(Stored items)
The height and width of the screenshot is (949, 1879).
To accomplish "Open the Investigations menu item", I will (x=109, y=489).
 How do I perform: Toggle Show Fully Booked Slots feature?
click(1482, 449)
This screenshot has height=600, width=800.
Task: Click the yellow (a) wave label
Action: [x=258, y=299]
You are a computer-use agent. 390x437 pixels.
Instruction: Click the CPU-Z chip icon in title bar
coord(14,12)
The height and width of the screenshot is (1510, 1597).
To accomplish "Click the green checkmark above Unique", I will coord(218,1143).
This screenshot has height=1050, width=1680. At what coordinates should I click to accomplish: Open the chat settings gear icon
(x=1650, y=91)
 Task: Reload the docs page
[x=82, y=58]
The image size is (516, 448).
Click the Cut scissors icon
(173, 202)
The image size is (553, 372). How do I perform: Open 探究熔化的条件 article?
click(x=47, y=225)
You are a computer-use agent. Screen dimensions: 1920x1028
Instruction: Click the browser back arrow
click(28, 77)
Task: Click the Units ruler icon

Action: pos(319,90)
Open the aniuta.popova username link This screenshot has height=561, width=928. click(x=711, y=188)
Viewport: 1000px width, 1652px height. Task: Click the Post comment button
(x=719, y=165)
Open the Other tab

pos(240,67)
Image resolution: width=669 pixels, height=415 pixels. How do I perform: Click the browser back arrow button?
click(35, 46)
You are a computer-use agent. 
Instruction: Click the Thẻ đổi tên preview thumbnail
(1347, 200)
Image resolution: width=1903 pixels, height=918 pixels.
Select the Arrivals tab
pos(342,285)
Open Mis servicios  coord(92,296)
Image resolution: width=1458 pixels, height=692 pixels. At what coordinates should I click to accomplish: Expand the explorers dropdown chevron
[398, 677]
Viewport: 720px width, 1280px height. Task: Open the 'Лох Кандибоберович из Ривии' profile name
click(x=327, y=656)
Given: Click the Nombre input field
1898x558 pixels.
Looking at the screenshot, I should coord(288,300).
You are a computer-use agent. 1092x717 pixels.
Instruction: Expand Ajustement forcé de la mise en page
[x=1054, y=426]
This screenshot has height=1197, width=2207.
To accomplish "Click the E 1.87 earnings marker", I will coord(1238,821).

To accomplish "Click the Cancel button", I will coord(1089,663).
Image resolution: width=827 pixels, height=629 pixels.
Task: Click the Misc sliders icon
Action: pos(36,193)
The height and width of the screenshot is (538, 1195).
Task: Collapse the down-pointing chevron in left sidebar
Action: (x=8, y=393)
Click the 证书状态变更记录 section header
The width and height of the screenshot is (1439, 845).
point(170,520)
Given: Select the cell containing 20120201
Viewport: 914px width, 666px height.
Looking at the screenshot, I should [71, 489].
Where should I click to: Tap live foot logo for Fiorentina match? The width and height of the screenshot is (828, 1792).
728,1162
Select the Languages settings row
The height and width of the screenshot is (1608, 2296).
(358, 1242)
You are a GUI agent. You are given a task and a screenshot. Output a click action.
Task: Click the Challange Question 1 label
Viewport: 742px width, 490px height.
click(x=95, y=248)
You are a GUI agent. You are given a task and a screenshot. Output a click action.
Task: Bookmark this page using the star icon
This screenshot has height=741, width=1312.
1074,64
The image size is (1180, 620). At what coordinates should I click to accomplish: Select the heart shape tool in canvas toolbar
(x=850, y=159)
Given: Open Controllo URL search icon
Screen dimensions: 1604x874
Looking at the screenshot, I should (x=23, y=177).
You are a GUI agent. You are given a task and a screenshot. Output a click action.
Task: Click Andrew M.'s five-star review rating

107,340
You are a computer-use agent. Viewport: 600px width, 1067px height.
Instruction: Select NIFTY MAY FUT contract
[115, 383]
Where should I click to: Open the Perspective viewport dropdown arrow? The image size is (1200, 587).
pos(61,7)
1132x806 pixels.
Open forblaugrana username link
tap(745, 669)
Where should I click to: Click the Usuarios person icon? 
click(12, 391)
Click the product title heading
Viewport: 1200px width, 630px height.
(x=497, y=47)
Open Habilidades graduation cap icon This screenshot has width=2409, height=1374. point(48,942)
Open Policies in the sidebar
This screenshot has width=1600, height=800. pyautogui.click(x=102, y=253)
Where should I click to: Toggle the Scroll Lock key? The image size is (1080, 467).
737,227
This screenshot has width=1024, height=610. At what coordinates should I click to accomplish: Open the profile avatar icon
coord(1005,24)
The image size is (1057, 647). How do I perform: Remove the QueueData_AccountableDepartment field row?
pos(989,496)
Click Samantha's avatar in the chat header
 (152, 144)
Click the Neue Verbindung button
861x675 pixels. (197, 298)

• _Problem description_
Which lines of the records above contain the word "computer"? Show each of them.

• _Task output_
You are a computer-use agent. 390x437 pixels.
You are a computer-use agent. Screen dimensions: 1920x1028
You are a computer-use agent. 
You are a computer-use agent. 1092x717 pixels.
You are a computer-use agent. Viewport: 600px width, 1067px height.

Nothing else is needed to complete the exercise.